How I got published by Timeline Books from the lovely Joseph D'Lacey
I first met Simon Key, co-owner of The Big Green Bookshop early in 2008. I was on tour in The Meatwagon, promoting my debut novel MEAT when we stopped at his shop so I could sign some stock.
The shop was full of volunteers preparing the premises for their grand opening a few days later. I remember Simon and his business partner, Tim, climbing into the Meatwagon and grinning at what we’d done to it. In a way, Simon and I started our new careers at the same time – him as a bookseller and me as an author. We got on well that first day and he went on to read MEAT – and pretty much everything else I’ve written – often talking about my work or reviewing it on The Big Green Bookshop’s blog.
Since then, I’ve been back to the shop for an event or two – I launched the chapbook Echoes there with William Hussey and Mathew F Riley, the co-curators of Horror Reanimated.
At some point recently, without me really noticing, Simon got into the publishing business. His first book was Greg Stekelman’s London Tales, a limited edition hardback that has all but sold out.
In early 2012, he got in touch with a proposition for me:
“I want to publish you,” he said.
This was rather lovely because, at the time, I’d been through three years of author blues. My primary publisher had rejected the novel to follow Garbage Man. There were issues getting paid. Then my publisher went out of business. Meanwhile, I’d been unable to sell any of my work anywhere else. Lean times that made me wonder if I should quit and find a real job.

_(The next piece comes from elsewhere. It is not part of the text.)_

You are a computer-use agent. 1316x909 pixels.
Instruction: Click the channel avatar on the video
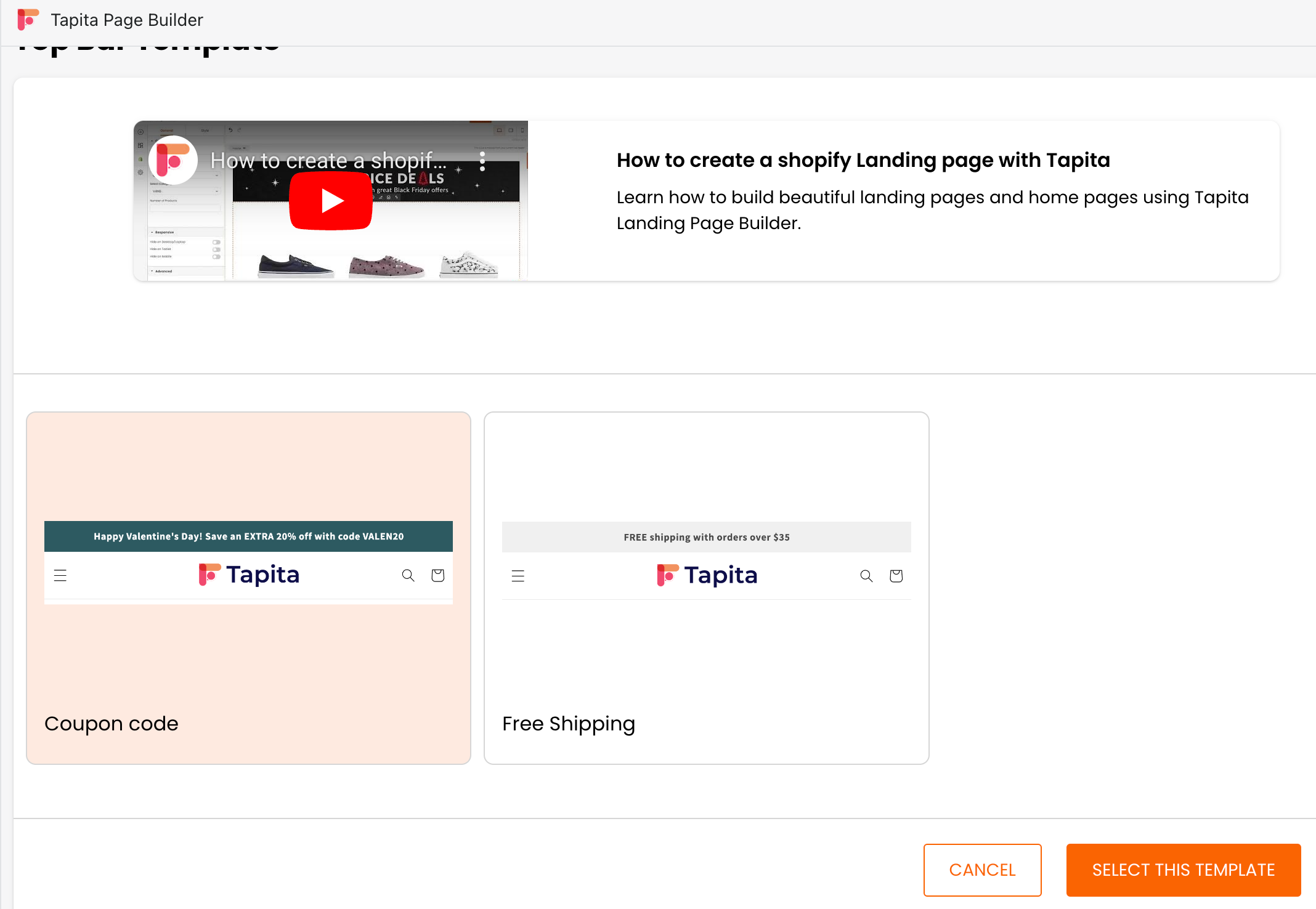173,161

It’s quite a rare thing for a publisher to approach an author. It’s more commonly the other way round and is rife with disappointment, as any author will tell you. So for Simon to ask me to publish something of mine was a little slice of heaven.
Obviously, I needed to think it over quite carefully first but when that nanosecond had passed I said:
In fact, it might not have taken as long as that.

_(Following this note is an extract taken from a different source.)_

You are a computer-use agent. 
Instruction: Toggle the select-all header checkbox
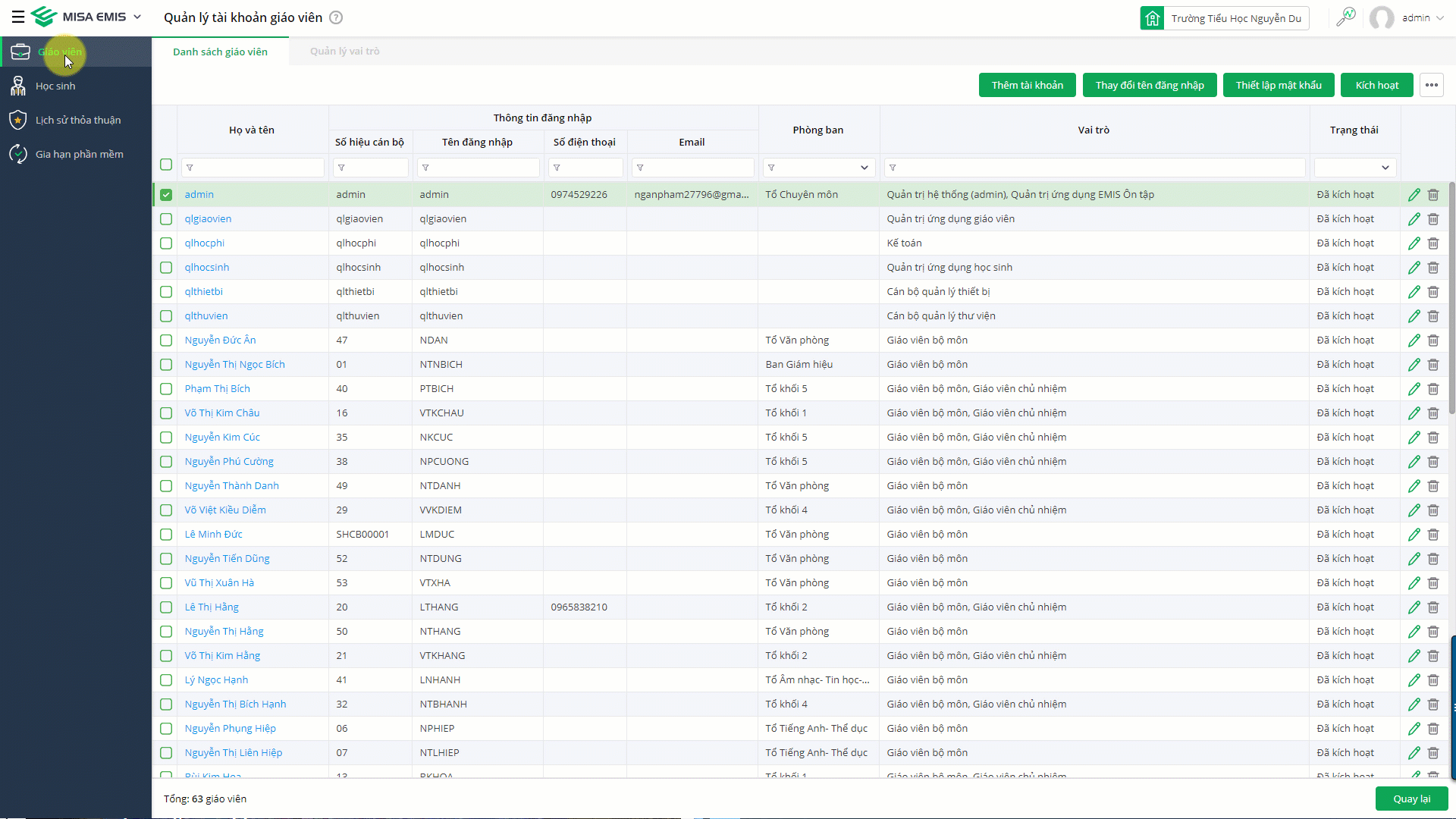coord(166,165)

On nothing more formal than a virtual handshake, Simon suggested a short fiction collection and I said:
Over the next two or three months, I sent him every short story I’d written over about eleven years. Somewhere between forty or fifty tales, I think.
A few weeks later we met in the Big Green Bookshop, each with a list of what we wanted in the collection. Our lists were almost identical. Within minutes we agreed the Table of Contents and began to make other plans for the book including cover art ideas, who might assist with editing and proofing, who would print it etc.
We had a number of titles in mind and put them to a vote on the Timeline Books blog. Splinters won. Other competitions followed, including one for a cover art design and a chance for people pre-ordering to snag a huge stack of goodies. The winner was the person who found a unique Tarot death card, specially designed by Robin Stevenson, tucked into their copy of the book.
Everything about working with Simon was entertaining and fun. No idea was too far-out to give it a try. Splinters has sold well and continues to do so. It’s a book I’m terrifically proud of and a chapter of my publishing life that I’ll always cherish.